BEST SURF SPOTS IN PORTUGAL
The Radio Camping road trip took the group through outstanding scenery to some fantastic swells, with the opportunity to visit a few cultural landmarks along the way. Let’s take a closer look.
PENICHE AND NAZARÉ
Nazaré and Peniche are two of the best surf spots in Portugal. Nazaré is a traditional fishing village in Portugal with an amazing atmosphere. It’s well known for sheltering the biggest waves ever surfed in Praia Do Norte (78 ft/23.8m) and makes a great pilgrimage for surfers. Nearby Praia da Vila has a beach break for skilled surfers only, as the waves are fast and dangerous. A lot of restaurants can be found in the area making it popular with tourists.
The beaches at Peniche have a wild aspect, and their world-class powerful waves are a delight to surfers all year round. Between sessions, you can enjoy a visit to the Berlengas Islands, which are a short ferry ride from the main town. This natural reserve shelters dozens of seabird species and is perfect for a relaxing break.
It’s possible to find medium-sized waves that are not too aggressive if you want to play it safe, but the show climax is to surf Supertubos, a barrel beach-break that’s reminiscent of the Pipeline in Hawaii. Peniche has long been an ASP world tour destination and highly deserves it.

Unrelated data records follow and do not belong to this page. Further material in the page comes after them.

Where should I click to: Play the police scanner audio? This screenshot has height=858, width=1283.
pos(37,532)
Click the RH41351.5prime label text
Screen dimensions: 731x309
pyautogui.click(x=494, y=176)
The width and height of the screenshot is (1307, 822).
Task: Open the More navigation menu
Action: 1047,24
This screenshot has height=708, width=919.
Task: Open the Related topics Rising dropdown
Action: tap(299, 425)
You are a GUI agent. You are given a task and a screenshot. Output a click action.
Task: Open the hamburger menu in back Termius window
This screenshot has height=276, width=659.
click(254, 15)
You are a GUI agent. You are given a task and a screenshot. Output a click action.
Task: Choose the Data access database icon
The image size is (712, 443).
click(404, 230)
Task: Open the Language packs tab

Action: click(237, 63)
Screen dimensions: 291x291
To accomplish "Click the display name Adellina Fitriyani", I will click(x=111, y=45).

If you feel like stretching your legs, it’s possible to hike an 8 km circuit of the headland, finishing at a lighthouse with delightful views of the surroundings. While you’re there, you should take the opportunity to sample delicious petiscos (local appetizers). They go well with the local beer, which is tasty and really cheap (sometimes as low as €0.80!)

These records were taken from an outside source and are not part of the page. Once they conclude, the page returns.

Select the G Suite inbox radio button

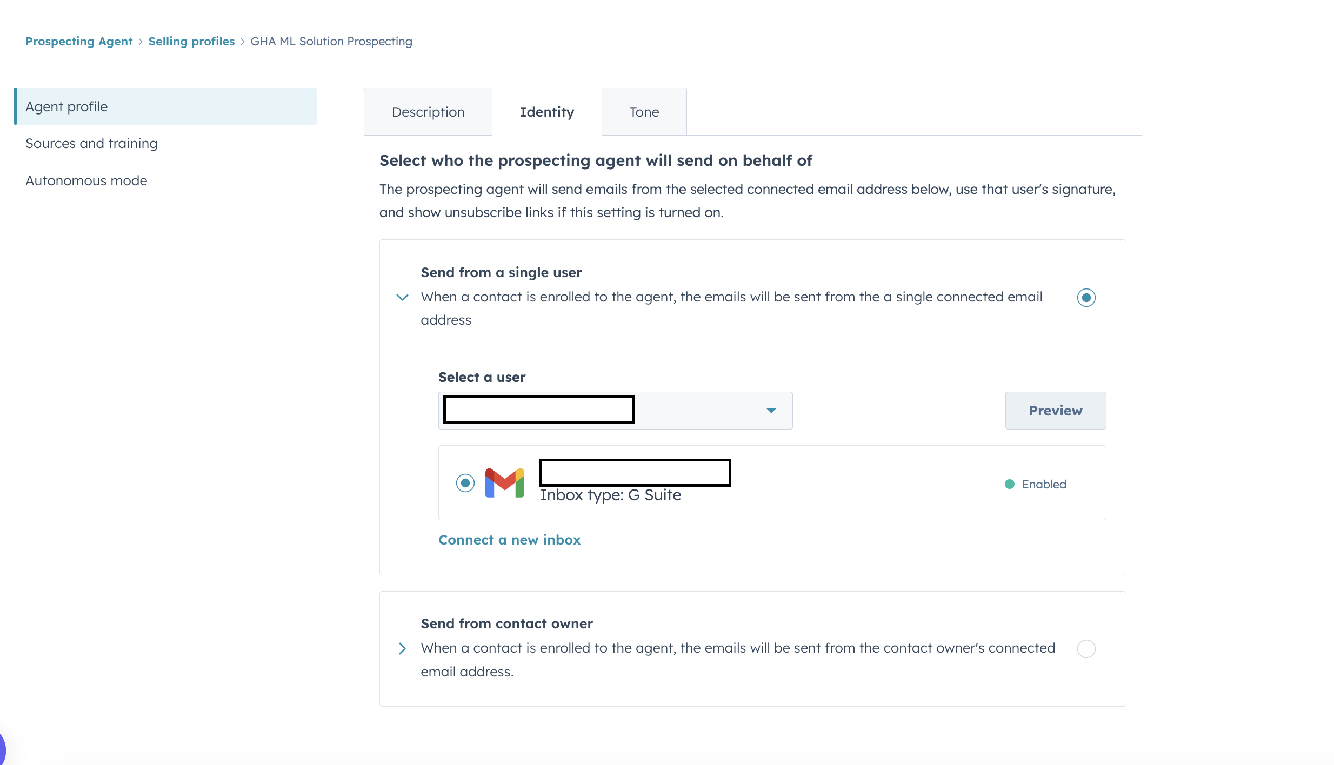coord(465,483)
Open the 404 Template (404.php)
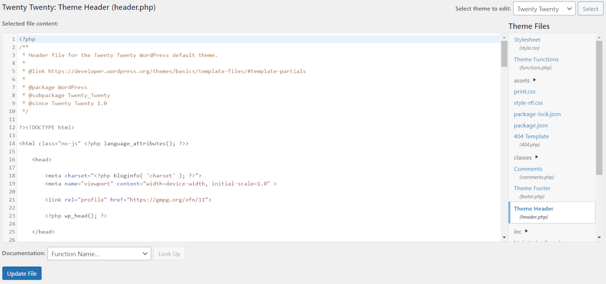Viewport: 606px width, 284px height. coord(531,136)
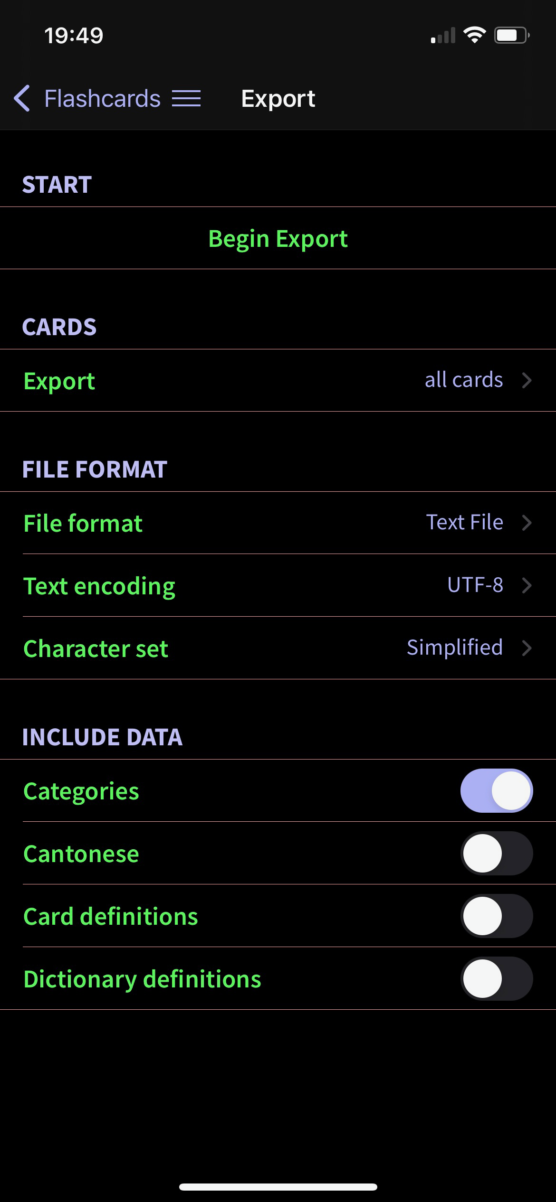Tap the back chevron icon

click(22, 99)
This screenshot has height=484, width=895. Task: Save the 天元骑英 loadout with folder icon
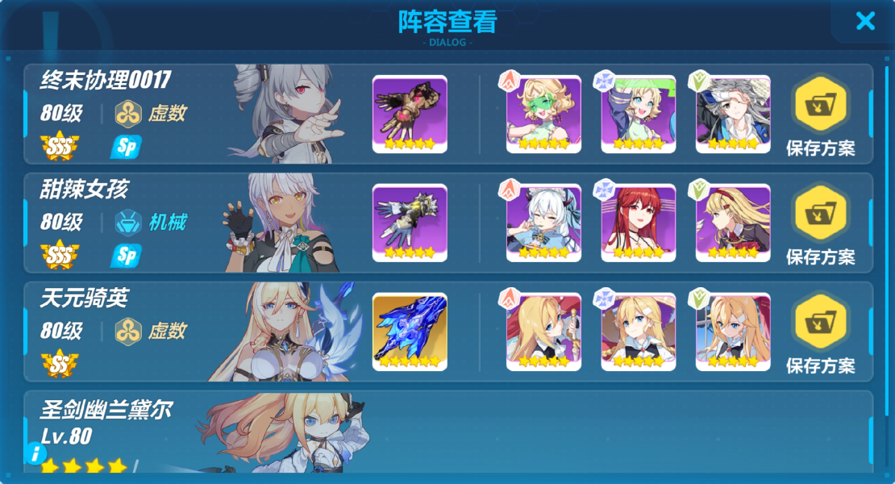(x=821, y=334)
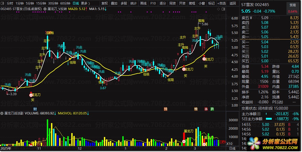Toggle the 简框 simple frame view

(192, 3)
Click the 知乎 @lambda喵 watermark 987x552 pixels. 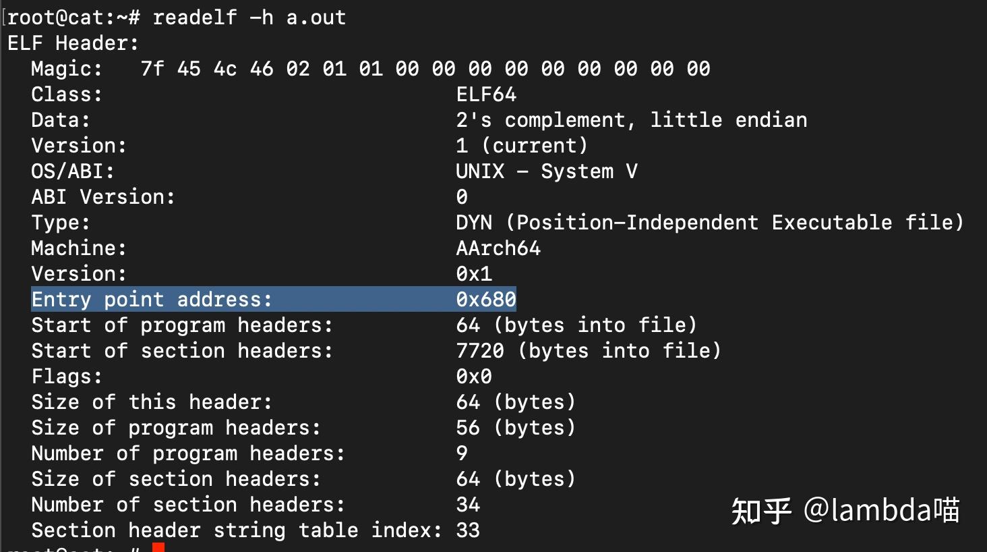(845, 510)
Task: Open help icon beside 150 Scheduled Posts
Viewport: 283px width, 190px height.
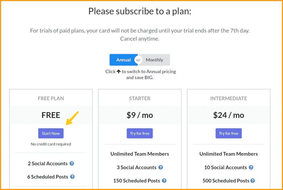Action: point(164,181)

The next stop for the Radio Camping team was the Portuguese capital of Lisbon. This city has so much to offer, including iconic monuments, interesting museums and culinary delights. São Jorge’s Castle is one particular highlight. You can climb the small streets of the old town to reach Alfama, the city’s most authentic neighbourhood, before experiencing the nightlife of Bairro Alto (a district overlooking Lisbon). Some of the best surf spots are just 10 minutes from the city.
To learn more about the region’s cultural background, you can pay a visit to Oeiras, where 18th century houses and palaces are set amidst stunning scenery. The beach that is featured in the video is called Praia da Torre, and this is located right next door to another great surfing spot, Carcavelos.

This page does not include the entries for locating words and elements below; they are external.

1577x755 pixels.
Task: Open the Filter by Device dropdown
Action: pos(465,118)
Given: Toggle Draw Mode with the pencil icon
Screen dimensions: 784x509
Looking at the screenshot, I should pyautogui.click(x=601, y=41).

Post-surf, you can take an enjoyable 20-minute walk that links the Praia da Torre with the beach of Santo Amaro, passing an ocean swimming pool and a small Santo Amaro fort before curving around to the golden sands of Santo Amaro.
These beaches are extremely popular so it can be challenging to surf there during the summer months. Arrive early if you want to find a decent spot. A lot of established surf schools are present in the city and offer great opportunities to learn.
There are plenty of affordable bars and restaurants in the area, as well as handy facilities like shower blocks. If you feel like trying out a different sport, you can take to a local volleyball or basketball court.
The team made their final stop in the Algarve. This region has been a surfer’s favourite for some time. The waves might not be as impressive as they are in Peniche or Nazaré, but the tranquility and wilderness of the area is beyond comparison.
The south-east wind provides some great offshore breaks, and owing to its southerly location, the water temperature in the Algarve lends itself to surfing all year round. June to September are the hottest months.
Amado and Cordoama are suitable for all levels of surfer, while Castelejo, Ponta Ruiva or Zavial require experience. In the Algarve, there’s not much distance between the west and the south coast, so if you have a motorhome, you can follow the best swells depending on the wind.
There are so many beaches in this region, you won’t have any trouble finding uncrowded stretches of sand to make the most of your peaceful break.